(Stored data entries)
Segment Open

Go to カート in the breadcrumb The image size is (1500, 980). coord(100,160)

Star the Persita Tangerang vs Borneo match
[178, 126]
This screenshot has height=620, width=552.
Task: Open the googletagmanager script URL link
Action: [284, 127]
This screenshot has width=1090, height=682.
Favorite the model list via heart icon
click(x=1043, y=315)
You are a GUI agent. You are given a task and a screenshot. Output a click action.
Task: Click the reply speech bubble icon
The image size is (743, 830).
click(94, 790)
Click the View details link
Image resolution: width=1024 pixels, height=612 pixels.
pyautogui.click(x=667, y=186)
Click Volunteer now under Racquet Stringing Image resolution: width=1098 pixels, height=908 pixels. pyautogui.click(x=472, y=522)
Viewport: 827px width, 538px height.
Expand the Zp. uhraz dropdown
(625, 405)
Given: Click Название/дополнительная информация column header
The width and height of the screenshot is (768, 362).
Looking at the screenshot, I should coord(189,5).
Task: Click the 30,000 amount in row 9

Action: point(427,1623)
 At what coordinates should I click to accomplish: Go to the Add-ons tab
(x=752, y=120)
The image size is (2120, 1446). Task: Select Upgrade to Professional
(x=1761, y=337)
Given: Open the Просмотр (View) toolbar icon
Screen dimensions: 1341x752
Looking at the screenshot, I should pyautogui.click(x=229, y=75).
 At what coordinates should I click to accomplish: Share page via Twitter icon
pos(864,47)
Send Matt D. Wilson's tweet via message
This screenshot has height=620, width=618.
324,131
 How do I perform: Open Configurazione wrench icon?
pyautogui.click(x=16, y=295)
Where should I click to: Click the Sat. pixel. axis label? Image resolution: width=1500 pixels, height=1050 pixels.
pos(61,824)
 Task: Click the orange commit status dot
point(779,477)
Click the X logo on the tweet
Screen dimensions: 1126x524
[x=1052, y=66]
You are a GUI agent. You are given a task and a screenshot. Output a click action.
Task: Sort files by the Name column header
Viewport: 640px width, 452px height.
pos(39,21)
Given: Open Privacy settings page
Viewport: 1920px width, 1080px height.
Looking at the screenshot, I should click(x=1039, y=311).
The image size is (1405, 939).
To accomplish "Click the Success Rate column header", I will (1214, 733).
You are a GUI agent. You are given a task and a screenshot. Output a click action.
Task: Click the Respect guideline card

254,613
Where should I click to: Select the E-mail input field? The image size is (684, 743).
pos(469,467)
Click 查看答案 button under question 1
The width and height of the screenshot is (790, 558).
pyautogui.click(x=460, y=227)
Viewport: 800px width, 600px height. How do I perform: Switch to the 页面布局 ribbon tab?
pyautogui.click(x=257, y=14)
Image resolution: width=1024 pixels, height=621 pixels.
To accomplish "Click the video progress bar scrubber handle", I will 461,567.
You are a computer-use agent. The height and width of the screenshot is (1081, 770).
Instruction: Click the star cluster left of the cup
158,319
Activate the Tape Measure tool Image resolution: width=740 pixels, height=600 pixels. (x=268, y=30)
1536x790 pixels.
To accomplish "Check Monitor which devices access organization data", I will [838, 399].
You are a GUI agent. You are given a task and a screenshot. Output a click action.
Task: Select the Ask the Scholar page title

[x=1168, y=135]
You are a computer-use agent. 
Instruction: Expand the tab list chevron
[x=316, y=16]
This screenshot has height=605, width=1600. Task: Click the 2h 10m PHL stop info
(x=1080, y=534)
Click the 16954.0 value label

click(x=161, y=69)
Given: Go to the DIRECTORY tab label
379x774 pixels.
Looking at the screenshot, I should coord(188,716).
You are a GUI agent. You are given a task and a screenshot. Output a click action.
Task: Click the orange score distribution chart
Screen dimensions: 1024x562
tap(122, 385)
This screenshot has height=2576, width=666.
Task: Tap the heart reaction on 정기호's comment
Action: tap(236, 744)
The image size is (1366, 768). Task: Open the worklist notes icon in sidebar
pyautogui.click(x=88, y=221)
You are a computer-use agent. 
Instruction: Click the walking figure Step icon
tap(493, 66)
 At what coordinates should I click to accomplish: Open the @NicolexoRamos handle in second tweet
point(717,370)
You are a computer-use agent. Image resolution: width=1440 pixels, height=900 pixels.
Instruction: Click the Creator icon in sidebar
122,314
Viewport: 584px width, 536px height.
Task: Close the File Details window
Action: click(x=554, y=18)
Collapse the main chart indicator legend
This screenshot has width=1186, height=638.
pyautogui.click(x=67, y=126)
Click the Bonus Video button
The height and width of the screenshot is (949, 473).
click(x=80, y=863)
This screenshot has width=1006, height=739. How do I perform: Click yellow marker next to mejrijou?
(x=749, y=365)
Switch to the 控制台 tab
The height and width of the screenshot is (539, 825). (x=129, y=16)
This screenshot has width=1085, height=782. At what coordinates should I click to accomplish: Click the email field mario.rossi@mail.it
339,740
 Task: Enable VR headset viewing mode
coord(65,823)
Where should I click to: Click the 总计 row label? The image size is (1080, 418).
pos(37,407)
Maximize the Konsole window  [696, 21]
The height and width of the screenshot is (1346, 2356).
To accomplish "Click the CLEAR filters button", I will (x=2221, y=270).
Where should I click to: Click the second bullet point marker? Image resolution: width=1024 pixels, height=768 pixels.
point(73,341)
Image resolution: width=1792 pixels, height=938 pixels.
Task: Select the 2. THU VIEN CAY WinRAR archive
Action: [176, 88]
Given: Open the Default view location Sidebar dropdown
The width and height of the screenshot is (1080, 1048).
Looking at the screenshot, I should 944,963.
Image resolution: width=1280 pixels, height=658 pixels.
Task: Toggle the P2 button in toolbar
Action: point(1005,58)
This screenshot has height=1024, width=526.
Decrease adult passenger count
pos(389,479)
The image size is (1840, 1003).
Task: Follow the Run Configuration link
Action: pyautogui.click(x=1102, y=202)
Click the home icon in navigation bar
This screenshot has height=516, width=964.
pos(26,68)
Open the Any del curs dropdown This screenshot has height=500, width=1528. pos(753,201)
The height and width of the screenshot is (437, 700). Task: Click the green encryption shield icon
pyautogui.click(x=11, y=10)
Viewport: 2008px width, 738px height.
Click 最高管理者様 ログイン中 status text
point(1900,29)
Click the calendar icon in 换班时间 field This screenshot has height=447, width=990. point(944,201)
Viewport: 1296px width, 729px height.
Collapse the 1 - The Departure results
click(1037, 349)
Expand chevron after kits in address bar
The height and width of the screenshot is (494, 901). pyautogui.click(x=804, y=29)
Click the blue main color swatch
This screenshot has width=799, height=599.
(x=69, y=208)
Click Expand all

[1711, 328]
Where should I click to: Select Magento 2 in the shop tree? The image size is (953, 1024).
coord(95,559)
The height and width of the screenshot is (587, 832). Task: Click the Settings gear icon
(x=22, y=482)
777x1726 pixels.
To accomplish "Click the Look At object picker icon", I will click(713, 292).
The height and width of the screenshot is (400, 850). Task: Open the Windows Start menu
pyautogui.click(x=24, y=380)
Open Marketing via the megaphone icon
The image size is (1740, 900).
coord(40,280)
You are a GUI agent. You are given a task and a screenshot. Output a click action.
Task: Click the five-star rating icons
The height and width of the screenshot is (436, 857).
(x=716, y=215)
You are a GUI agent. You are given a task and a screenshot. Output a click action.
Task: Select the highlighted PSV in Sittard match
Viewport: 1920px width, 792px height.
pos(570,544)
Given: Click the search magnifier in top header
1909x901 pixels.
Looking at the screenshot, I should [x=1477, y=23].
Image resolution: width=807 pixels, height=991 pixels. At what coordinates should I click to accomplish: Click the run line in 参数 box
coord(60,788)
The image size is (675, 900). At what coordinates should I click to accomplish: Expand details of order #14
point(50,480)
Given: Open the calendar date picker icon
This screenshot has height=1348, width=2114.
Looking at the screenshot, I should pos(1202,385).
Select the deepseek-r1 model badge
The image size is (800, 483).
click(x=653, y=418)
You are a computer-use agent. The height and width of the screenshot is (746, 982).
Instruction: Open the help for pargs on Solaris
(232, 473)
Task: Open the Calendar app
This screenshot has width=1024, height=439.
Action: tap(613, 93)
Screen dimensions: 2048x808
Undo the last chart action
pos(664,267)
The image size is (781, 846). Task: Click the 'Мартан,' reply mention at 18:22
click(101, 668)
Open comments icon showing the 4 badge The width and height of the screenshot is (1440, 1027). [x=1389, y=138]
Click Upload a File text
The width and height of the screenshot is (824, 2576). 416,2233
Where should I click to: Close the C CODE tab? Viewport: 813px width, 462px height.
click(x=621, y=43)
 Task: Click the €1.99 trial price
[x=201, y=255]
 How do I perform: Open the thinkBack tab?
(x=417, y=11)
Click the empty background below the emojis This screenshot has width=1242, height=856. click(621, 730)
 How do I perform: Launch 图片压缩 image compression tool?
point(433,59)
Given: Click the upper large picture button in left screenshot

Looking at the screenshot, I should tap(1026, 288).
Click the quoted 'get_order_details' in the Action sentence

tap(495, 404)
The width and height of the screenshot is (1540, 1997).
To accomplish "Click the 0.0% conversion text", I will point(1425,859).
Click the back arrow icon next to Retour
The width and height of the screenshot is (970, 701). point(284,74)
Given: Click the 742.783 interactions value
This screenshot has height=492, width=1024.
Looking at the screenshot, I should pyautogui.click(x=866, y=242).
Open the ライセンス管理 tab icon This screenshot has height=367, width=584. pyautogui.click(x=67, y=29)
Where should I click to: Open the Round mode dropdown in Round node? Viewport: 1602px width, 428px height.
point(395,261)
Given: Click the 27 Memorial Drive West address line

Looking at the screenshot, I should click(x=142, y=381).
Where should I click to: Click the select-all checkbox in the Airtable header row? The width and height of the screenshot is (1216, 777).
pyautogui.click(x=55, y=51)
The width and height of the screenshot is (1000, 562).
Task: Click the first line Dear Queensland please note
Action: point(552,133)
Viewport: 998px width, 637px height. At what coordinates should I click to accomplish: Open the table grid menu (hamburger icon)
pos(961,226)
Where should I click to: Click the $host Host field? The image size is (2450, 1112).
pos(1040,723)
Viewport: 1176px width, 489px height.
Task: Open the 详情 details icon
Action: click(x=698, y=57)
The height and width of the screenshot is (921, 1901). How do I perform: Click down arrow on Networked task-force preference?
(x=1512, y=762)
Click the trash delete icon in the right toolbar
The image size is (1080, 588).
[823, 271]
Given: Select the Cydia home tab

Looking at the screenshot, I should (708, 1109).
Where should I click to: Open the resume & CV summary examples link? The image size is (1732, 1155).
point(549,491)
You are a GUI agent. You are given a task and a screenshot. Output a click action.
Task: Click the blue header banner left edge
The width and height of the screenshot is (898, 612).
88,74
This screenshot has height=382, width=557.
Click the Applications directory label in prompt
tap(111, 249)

Segment Closed

> **Work order**
Counting every line of the records above that has the word "picker", state the total and give nothing besides it.

> **Solution to this problem**
2